* ASSIGNED TASK
The data must be returned exactly. No line may be left out.
--------------------------------------------------
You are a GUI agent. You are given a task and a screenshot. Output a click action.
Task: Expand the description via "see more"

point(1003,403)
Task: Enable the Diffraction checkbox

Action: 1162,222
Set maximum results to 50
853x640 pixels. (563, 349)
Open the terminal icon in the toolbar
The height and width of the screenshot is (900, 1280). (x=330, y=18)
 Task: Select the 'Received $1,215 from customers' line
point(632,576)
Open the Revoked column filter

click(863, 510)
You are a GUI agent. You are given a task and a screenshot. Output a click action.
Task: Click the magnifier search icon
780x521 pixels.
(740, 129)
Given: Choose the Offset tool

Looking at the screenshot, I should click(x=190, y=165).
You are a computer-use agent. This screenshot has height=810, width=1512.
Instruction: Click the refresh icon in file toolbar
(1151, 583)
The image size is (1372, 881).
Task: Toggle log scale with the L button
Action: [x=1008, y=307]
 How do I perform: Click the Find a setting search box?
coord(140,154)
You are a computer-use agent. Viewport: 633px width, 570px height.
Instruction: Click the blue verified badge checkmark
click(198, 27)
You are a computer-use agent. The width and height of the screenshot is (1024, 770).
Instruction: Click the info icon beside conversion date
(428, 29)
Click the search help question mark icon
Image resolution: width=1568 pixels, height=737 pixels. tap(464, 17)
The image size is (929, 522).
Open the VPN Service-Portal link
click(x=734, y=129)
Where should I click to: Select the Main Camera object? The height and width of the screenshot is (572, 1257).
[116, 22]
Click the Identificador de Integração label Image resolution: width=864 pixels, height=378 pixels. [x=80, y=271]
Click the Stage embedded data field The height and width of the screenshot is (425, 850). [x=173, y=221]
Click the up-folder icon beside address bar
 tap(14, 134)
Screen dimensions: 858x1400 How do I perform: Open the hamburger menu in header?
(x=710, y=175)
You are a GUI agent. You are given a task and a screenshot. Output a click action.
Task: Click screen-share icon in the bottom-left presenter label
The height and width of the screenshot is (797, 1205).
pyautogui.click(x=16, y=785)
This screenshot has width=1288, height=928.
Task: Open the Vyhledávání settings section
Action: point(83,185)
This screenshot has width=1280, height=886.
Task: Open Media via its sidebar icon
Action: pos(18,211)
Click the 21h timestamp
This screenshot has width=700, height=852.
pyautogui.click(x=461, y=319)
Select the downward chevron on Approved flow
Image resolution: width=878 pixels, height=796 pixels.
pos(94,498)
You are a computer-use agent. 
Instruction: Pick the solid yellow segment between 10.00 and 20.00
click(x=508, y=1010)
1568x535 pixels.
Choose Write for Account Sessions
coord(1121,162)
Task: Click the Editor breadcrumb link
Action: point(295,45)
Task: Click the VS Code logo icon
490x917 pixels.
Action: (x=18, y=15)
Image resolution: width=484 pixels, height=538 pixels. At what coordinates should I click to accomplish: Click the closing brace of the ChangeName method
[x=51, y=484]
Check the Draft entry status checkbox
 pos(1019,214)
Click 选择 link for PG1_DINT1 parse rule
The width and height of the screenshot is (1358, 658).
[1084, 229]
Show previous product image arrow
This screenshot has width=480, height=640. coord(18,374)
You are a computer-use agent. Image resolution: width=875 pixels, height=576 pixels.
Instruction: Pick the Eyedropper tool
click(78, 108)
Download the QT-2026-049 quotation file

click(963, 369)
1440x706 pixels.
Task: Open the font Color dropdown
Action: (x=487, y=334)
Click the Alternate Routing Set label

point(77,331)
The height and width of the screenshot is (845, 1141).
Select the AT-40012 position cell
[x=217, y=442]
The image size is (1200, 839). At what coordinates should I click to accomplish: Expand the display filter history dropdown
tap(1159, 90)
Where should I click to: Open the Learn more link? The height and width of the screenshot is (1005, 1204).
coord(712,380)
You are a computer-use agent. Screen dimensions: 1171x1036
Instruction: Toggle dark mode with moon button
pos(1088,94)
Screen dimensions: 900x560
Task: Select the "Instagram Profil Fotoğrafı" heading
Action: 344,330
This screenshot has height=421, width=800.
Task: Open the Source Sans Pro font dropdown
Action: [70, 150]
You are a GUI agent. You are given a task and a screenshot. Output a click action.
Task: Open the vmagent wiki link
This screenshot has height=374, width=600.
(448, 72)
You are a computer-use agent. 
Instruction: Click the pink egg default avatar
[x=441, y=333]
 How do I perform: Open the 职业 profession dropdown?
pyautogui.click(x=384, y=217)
--------------------------------------------------
* ANSWER FOR THIS EXERCISE
You are a GUI agent. You are given a task and a screenshot. Output a click action.
Task: Expand the description via "see more"

point(1003,403)
Task: Enable the Diffraction checkbox

Action: 1162,222
Set maximum results to 50
853x640 pixels. (563, 349)
Open the terminal icon in the toolbar
The height and width of the screenshot is (900, 1280). (x=330, y=18)
 Task: Select the 'Received $1,215 from customers' line
point(632,576)
Open the Revoked column filter

click(863, 510)
You are a GUI agent. You are given a task and a screenshot. Output a click action.
Task: Click the magnifier search icon
780x521 pixels.
(740, 129)
Given: Choose the Offset tool

Looking at the screenshot, I should click(x=190, y=165).
You are a computer-use agent. This screenshot has height=810, width=1512.
Instruction: Click the refresh icon in file toolbar
(1151, 583)
The image size is (1372, 881).
Task: Toggle log scale with the L button
Action: [x=1008, y=307]
 How do I perform: Click the Find a setting search box?
coord(140,154)
You are a computer-use agent. Viewport: 633px width, 570px height.
Instruction: Click the blue verified badge checkmark
click(198, 27)
You are a computer-use agent. The width and height of the screenshot is (1024, 770).
Instruction: Click the info icon beside conversion date
(428, 29)
Click the search help question mark icon
Image resolution: width=1568 pixels, height=737 pixels. tap(464, 17)
The image size is (929, 522).
Open the VPN Service-Portal link
click(x=734, y=129)
Where should I click to: Select the Main Camera object? The height and width of the screenshot is (572, 1257).
[116, 22]
Click the Identificador de Integração label Image resolution: width=864 pixels, height=378 pixels. [x=80, y=271]
Click the Stage embedded data field The height and width of the screenshot is (425, 850). [x=173, y=221]
Click the up-folder icon beside address bar
 tap(14, 134)
Screen dimensions: 858x1400 How do I perform: Open the hamburger menu in header?
(x=710, y=175)
You are a GUI agent. You are given a task and a screenshot. Output a click action.
Task: Click screen-share icon in the bottom-left presenter label
The height and width of the screenshot is (797, 1205).
pyautogui.click(x=16, y=785)
This screenshot has width=1288, height=928.
Task: Open the Vyhledávání settings section
Action: point(83,185)
This screenshot has width=1280, height=886.
Task: Open Media via its sidebar icon
Action: pos(18,211)
Click the 21h timestamp
This screenshot has width=700, height=852.
pyautogui.click(x=461, y=319)
Select the downward chevron on Approved flow
Image resolution: width=878 pixels, height=796 pixels.
pos(94,498)
You are a computer-use agent. 
Instruction: Pick the solid yellow segment between 10.00 and 20.00
click(x=508, y=1010)
1568x535 pixels.
Choose Write for Account Sessions
coord(1121,162)
Task: Click the Editor breadcrumb link
Action: point(295,45)
Task: Click the VS Code logo icon
490x917 pixels.
Action: (x=18, y=15)
Image resolution: width=484 pixels, height=538 pixels. At what coordinates should I click to accomplish: Click the closing brace of the ChangeName method
[x=51, y=484]
Check the Draft entry status checkbox
 pos(1019,214)
Click 选择 link for PG1_DINT1 parse rule
The width and height of the screenshot is (1358, 658).
[1084, 229]
Show previous product image arrow
This screenshot has width=480, height=640. coord(18,374)
You are a computer-use agent. Image resolution: width=875 pixels, height=576 pixels.
Instruction: Pick the Eyedropper tool
click(78, 108)
Download the QT-2026-049 quotation file

click(963, 369)
1440x706 pixels.
Task: Open the font Color dropdown
Action: (x=487, y=334)
Click the Alternate Routing Set label

point(77,331)
The height and width of the screenshot is (845, 1141).
Select the AT-40012 position cell
[x=217, y=442]
The image size is (1200, 839). At what coordinates should I click to accomplish: Expand the display filter history dropdown
tap(1159, 90)
Where should I click to: Open the Learn more link? The height and width of the screenshot is (1005, 1204).
coord(712,380)
You are a computer-use agent. Screen dimensions: 1171x1036
Instruction: Toggle dark mode with moon button
pos(1088,94)
Screen dimensions: 900x560
Task: Select the "Instagram Profil Fotoğrafı" heading
Action: 344,330
This screenshot has height=421, width=800.
Task: Open the Source Sans Pro font dropdown
Action: [70, 150]
You are a GUI agent. You are given a task and a screenshot. Output a click action.
Task: Open the vmagent wiki link
This screenshot has height=374, width=600.
(448, 72)
You are a computer-use agent. 
Instruction: Click the pink egg default avatar
[x=441, y=333]
 How do I perform: Open the 职业 profession dropdown?
pyautogui.click(x=384, y=217)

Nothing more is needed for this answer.